Rocket Robin Hood is a Canadian animated television series, placing the characters and conflicts of the classic Robin Hood legend in a futuristic, outer space setting. It was produced by Krantz Films, Inc. and aired on CBC Television from 1966 to 1969.

Summary

Rocket Robin Hood leads his "Merry Men"—including the strong, dimwitted and likeable Little John; consummate overeater, Friar Tuck (who designs all of the Merry Men's weaponry); his two-fisted, red-headed cousin Will Scarlet; Robin's plucky girlfriend Maid Marian; his sharp-witted right-hand man Alan-a-Dale; scrawny and feisty camp cook Giles (a reformed crook and Gabby Hayes-type); and other characters from the classic story of Robin Hood. They live in "the astonishing year 3000" on New Sherwood Forest Asteroid and are determined to foil the despotic plans of Prince John and his bumbling lackey, the Sheriff of N.O.T.T. (National Outer-space Terrestrial Territories) and other villains such as Dr. Medulla, Manta, Nocturne and the Warlord of Saturn. Rocket Robin Hood and his merry men fly in spaceships and use weapons such as "electro-quarterstaffs".

Each 22-minute episode is divided into three segments, with cliffhangers between the first and second part and the second and third part. All episodes also feature short vignettes of the various characters.

A male chorus sang the opening and closing themes for each of the three seasons in the style of traditional old English ballads.

Voice cast
Carl Banas as Titanor / Dr. Manta
Len Birman as Rocket Robin Hood
Chris Wiggins as Will Scarlet / Infinata / Baron Blank
Bernard Cowan as Narrator
Ed McNamara as Little John
Paul Kligman as Friar Tuck
Gillie Fenwick as the Sheriff of N.O.T.T.
John Scott as Prince John

Background

Rocket Robin Hood was produced and animated at Trillium Productions, an animation studio that was part of the Guest Group—a creative group of companies owned by producer Al Guest. One of the key animators was Jean Mathieson, one of the first female animators in Canada, who later formed Rainbow Animation in Canada and Magic Shadows Inc in the U.S. with Guest, where they continued to produce animated TV programming.
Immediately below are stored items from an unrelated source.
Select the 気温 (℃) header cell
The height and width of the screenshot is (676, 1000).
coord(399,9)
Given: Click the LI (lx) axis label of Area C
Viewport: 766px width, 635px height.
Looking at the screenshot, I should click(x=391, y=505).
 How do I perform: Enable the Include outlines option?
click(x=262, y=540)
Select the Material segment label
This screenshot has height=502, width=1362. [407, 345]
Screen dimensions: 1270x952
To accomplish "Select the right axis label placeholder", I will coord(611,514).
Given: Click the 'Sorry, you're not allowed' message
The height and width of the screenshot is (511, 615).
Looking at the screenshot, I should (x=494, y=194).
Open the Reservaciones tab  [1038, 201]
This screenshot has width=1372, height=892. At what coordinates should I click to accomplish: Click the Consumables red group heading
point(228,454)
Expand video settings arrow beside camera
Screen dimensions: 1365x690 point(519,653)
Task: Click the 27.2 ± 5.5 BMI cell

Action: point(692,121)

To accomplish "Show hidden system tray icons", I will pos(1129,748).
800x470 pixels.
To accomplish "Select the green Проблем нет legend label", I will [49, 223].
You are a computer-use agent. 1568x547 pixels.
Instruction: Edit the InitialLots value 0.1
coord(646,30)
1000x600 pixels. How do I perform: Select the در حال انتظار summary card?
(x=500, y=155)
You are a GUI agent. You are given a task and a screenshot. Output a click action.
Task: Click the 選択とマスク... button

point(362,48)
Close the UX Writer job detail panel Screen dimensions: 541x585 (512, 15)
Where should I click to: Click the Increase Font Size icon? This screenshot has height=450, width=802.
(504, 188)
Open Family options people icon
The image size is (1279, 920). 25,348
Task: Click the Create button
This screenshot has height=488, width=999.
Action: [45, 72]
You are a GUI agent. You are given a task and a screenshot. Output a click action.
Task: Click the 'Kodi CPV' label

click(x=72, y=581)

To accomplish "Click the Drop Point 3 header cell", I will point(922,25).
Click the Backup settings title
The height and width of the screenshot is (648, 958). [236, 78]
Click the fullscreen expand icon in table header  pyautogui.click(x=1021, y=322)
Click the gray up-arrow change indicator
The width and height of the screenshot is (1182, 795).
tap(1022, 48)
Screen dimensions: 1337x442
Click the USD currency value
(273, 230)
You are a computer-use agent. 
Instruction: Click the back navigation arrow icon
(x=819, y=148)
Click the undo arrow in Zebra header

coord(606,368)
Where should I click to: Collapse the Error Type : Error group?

Background designer Richard H. Thomas joined the group late in the second season and brought a dark, almost psychedelic feel to the production under Associate Producer for Krantz Films Ralph Bakshi, who would later become a well known animation producer and would be responsible for, among other series, the animated film versions of Fritz the Cat and The Lord of the Rings. Third-season episodes were animated at Ralph's Spot in New York City, although voices continued to be recorded in Toronto. One of the show's chief designers during this time was science fiction illustrator/comic book artist Gray Morrow.

Bernard Cowan was the show's narrator. Paul Kligman, who voiced J. Jonah Jameson in the 1960s animated version of Spider-Man, was the voice of Friar Tuck. Len Birman, who appeared in the movies Silver Streak (1976) and Bayo (1985), was the voice of Rocket Robin Hood. Len Carlson subbed for Birman as Rocket Robin Hood in some third season episodes. Carl Banas was the voice of Titanor / Dr. Manta. Ed McNamara provided the voice of Little John. Chris Wiggins was the voice of Will Scarlet.

There was also a French version titled Robin Fusée, broadcast on French-language television in Canada.

Episodes

Pilot

Season 1

Season 2

Season 3

Broadcast 
In Canada, the show aired on Toronto's CITY-TV in the 1970s and 1980s, as well as CHEX-TV in Peterborough and on CJOH-TV in the Ottawa area. On some occasions, reruns of the show would air in the early morning hours on Teletoon during the 2000s. 

In South Korea, the show was retitled  or  (Robin Hood's Adventure or simply Robin Hood), it aired every Monday at 6:35 PM to 7:15 PM (KST) on KBS from November 30, 1970, to September 20, 1971.

In Japan, the series was dubbed by Transglobal and it aired on Fuji TV and other FNS stations from May 1, 1971 to circa 1972. The series was last aired on Nippon TV via おーい!まんがだヨー block in circa 1973. In Hong Kong and Macau, the show aired on Rediffusion Television titled  (Robin Hood in Space), it aired from December 3, 1979, to December 28, 1979. Later, the show was reaired from December 28, 1980, to January 17, 1982, on the same network.

In the UK, the series aired on ITV and it's various regional stations from 1968 with regular repeat runs throughout the 70s and early 80s until 1983.

Currently, the series airs on the RetroTV digital subchannel network in the United States.

DVD release
E1 Entertainment released Volume 1, which contains almost all of season 1, in November 2009 as a four-DVD set (English and French versions, 592 minutes). E1 stated that the episode "Safari" was not included due to unavailable footage.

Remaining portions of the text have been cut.